#### MATERIAL SHOWN ####
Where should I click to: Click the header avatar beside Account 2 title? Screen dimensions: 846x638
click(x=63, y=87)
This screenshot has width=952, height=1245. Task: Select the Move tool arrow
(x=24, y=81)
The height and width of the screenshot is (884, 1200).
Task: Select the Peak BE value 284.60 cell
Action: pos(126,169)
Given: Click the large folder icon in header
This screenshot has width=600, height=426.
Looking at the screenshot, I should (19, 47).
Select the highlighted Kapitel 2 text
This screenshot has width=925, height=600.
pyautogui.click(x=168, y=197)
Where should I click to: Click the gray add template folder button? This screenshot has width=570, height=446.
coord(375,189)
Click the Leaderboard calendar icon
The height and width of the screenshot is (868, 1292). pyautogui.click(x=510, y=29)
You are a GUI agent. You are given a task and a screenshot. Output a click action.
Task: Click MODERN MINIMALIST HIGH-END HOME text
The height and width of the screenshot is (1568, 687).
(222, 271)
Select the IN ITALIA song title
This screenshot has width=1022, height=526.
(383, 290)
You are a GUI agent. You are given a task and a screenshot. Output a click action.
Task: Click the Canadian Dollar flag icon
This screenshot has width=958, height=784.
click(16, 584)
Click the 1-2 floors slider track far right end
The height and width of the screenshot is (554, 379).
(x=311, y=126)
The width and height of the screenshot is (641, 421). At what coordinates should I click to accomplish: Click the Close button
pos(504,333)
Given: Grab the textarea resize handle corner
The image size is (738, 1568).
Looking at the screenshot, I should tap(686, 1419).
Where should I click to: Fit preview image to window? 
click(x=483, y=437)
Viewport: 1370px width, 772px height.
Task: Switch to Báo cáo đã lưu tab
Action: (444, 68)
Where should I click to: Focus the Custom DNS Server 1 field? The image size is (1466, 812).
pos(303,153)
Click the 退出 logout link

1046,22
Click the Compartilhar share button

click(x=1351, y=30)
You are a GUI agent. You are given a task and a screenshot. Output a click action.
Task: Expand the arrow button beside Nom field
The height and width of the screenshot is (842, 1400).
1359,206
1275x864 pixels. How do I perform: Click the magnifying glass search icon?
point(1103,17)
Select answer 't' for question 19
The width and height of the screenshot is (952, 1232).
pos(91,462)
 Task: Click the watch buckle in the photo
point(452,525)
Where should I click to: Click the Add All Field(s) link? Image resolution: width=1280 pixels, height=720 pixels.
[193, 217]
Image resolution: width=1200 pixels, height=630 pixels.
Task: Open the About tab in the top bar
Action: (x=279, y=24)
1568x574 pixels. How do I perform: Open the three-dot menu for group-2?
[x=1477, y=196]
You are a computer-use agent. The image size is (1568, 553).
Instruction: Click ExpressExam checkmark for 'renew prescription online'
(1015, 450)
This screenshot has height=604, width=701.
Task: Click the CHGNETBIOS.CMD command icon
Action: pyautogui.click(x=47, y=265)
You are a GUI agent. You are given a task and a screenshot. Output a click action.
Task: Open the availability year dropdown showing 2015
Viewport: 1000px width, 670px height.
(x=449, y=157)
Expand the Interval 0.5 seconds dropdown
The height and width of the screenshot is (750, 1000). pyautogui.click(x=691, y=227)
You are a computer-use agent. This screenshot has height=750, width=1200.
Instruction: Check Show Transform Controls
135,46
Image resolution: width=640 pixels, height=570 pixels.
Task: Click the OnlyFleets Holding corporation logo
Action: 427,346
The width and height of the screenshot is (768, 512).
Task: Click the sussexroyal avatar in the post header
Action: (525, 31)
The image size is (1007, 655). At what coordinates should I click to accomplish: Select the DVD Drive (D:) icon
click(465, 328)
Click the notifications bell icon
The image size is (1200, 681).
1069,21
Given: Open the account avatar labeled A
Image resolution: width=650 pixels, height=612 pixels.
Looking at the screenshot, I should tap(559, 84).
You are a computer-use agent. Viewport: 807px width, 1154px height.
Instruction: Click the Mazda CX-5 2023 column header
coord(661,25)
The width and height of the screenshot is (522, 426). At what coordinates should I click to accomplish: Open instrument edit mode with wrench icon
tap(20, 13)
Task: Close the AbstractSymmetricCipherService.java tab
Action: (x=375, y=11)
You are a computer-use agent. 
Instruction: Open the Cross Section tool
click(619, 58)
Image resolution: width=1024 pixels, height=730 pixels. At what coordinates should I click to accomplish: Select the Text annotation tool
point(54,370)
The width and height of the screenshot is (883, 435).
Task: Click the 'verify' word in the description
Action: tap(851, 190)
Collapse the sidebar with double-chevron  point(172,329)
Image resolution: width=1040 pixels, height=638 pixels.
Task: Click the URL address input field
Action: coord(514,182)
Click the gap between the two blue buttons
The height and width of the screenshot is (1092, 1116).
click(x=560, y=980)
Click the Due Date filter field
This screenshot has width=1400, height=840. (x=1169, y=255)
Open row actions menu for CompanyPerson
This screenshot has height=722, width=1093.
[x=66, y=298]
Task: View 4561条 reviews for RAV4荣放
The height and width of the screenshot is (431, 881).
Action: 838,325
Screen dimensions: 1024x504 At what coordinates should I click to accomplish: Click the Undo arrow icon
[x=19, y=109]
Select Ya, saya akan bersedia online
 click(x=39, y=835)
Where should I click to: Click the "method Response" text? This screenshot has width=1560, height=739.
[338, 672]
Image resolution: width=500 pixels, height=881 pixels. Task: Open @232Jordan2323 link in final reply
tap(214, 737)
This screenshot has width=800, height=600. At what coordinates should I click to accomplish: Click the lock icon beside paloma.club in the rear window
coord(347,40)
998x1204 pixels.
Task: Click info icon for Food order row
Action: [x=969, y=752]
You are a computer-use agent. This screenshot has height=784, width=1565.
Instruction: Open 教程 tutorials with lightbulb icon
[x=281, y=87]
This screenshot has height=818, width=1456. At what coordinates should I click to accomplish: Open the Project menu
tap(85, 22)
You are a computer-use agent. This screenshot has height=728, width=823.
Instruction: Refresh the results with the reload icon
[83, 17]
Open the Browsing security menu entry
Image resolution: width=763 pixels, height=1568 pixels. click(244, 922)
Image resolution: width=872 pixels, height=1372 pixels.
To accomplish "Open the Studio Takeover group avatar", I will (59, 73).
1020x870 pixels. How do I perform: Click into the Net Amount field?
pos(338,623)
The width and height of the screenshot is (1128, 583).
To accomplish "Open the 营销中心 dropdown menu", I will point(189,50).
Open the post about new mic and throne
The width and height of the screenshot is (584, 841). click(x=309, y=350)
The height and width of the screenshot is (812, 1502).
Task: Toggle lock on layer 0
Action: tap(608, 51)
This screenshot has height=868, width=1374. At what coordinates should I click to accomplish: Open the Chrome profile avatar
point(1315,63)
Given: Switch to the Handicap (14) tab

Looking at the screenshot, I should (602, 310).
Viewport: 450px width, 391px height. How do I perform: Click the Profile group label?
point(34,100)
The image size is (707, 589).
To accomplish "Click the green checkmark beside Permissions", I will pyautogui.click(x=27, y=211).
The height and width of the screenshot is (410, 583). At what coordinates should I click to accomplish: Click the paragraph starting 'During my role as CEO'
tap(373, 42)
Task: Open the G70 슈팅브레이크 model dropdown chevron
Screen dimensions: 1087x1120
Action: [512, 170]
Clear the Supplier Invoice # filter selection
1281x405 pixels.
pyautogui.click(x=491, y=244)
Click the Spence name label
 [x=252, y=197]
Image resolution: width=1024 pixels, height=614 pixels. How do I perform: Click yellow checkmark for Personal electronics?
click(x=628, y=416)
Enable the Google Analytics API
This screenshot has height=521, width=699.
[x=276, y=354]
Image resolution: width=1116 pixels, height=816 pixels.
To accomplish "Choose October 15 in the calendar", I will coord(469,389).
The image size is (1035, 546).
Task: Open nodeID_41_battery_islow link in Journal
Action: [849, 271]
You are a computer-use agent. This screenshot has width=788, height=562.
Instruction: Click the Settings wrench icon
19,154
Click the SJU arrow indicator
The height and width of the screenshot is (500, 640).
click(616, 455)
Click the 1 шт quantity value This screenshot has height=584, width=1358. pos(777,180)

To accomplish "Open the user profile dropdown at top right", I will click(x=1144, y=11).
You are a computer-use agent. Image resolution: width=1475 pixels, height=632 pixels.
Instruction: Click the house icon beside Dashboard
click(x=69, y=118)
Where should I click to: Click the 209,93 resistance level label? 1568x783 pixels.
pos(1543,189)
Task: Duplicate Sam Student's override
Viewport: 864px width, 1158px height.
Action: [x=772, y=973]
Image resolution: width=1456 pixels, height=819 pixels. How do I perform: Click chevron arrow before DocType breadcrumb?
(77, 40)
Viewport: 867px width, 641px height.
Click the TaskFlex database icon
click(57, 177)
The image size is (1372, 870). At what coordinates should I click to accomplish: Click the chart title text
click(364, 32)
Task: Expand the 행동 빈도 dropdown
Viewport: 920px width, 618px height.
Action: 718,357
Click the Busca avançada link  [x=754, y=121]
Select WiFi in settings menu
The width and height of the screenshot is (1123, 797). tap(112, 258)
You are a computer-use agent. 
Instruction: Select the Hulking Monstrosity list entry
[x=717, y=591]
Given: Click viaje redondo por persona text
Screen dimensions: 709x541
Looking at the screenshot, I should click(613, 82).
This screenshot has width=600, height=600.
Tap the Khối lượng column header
####
YOUR TASK: Give back, unchanged, the run of lines in the listing above that begins at the line containing "This screenshot has width=1022, height=526." and ends at the line containing "Click the 1-2", both included.

REPLY TO THE TASK:
This screenshot has width=1022, height=526.
(383, 290)
You are a GUI agent. You are given a task and a screenshot. Output a click action.
Task: Click the Canadian Dollar flag icon
This screenshot has width=958, height=784.
click(16, 584)
Click the 1-2 floors slider track far right end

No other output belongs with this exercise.